_Problem details_.
Go through the data and copy each line that holds "picture".

_Records for this exercise_.
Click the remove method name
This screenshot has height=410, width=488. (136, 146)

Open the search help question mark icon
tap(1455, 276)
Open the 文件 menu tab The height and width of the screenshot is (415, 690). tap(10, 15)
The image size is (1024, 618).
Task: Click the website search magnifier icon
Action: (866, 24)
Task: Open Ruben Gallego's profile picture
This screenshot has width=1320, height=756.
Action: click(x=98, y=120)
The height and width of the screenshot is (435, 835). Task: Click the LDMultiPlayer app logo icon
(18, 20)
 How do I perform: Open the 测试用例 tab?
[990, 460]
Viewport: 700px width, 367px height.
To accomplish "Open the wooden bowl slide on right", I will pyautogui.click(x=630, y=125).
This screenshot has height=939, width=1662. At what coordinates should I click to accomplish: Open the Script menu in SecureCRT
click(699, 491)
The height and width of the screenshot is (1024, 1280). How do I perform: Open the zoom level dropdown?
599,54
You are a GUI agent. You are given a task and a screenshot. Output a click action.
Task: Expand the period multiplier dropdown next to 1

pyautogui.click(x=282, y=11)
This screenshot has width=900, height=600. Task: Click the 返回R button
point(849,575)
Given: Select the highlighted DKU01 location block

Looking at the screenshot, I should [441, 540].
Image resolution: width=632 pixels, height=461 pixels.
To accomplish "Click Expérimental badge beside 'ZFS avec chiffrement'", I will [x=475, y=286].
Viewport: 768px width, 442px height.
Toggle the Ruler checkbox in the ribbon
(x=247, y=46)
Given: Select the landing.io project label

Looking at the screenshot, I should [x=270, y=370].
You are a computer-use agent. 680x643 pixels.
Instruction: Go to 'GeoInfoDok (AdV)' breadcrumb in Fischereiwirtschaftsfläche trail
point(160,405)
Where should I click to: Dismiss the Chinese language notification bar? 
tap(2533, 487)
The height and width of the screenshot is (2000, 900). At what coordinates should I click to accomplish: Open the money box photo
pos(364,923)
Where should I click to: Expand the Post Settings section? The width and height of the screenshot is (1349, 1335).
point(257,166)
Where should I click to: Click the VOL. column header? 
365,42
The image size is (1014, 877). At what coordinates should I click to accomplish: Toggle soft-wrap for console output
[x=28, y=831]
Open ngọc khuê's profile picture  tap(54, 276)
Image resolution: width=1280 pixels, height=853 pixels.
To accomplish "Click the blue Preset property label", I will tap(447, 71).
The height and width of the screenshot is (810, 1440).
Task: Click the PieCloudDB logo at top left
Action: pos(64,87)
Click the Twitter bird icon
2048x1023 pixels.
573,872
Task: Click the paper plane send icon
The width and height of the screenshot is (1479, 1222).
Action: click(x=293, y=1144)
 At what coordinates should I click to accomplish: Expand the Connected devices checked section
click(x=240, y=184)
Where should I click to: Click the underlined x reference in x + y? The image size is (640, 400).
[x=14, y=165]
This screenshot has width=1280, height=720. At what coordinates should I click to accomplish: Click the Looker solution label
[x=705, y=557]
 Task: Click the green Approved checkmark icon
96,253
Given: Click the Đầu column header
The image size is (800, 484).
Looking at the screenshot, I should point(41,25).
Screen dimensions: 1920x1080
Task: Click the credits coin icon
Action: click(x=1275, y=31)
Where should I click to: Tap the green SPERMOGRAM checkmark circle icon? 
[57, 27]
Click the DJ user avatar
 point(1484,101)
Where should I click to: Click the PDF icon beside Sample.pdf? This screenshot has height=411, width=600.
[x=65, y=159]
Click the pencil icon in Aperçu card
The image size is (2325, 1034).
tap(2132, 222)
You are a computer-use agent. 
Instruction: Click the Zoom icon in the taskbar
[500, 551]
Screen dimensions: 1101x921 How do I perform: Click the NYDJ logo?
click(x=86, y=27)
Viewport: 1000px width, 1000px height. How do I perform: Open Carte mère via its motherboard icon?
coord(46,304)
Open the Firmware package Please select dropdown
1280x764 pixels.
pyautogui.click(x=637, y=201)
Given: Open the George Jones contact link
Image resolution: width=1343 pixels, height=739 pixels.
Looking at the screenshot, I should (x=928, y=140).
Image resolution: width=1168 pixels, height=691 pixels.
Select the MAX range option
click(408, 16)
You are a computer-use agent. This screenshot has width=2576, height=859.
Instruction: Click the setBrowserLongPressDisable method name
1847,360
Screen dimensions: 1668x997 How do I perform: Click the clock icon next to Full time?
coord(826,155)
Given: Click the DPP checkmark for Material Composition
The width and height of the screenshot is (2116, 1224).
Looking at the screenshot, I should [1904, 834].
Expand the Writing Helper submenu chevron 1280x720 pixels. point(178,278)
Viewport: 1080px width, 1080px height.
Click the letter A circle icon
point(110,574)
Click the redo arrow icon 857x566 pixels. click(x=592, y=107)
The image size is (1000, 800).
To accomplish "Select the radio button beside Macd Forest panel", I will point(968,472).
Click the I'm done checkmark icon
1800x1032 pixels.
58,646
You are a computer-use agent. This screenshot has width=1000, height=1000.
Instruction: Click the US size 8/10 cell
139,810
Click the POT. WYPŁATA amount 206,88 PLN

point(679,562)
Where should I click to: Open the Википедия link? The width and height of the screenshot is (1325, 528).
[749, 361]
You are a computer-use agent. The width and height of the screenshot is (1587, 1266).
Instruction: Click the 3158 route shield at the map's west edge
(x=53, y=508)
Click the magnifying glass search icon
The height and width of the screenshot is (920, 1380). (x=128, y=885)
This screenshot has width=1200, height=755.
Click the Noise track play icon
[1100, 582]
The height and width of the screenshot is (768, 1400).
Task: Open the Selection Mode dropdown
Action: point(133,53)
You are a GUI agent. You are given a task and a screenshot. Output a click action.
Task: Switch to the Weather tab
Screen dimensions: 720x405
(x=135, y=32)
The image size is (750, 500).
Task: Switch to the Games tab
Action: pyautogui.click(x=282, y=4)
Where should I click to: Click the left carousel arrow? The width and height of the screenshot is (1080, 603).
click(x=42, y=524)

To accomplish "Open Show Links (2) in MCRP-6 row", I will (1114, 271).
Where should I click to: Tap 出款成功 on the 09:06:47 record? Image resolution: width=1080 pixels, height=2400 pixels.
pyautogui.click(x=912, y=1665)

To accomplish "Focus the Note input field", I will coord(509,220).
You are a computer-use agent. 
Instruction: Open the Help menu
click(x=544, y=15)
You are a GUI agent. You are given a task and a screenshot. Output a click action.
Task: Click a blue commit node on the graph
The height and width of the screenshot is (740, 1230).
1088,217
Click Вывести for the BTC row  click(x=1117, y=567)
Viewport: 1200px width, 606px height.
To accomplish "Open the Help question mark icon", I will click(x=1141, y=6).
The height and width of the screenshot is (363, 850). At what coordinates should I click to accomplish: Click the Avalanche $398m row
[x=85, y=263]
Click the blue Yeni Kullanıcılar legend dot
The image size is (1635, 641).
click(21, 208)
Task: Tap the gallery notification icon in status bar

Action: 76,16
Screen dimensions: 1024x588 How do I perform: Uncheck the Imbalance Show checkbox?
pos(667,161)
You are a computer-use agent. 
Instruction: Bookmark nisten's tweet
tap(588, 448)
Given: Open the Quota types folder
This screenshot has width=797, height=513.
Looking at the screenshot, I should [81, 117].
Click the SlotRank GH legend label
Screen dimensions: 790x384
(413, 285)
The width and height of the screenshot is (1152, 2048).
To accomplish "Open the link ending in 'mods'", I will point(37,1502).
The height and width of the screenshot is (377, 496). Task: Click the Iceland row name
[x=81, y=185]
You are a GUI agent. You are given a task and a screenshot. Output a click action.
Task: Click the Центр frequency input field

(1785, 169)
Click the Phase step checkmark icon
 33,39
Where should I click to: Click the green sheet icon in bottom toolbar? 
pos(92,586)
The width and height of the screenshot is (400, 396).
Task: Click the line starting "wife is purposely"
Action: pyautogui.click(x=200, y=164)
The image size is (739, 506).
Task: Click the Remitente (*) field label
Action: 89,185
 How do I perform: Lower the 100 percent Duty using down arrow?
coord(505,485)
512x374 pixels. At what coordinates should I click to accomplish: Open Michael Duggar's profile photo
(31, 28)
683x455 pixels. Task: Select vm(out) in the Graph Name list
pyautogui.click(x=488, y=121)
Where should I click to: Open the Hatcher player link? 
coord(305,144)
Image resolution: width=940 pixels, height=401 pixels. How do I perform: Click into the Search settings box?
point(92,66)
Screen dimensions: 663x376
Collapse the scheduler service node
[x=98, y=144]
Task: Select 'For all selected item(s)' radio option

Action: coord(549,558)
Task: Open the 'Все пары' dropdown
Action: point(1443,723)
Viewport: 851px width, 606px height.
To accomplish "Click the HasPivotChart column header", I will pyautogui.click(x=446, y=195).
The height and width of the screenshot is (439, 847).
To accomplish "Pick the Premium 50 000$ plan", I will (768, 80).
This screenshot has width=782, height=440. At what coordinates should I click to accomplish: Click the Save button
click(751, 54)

_Exercise output_.
Task: Open Ruben Gallego's profile picture
Open ngọc khuê's profile picture  tap(54, 276)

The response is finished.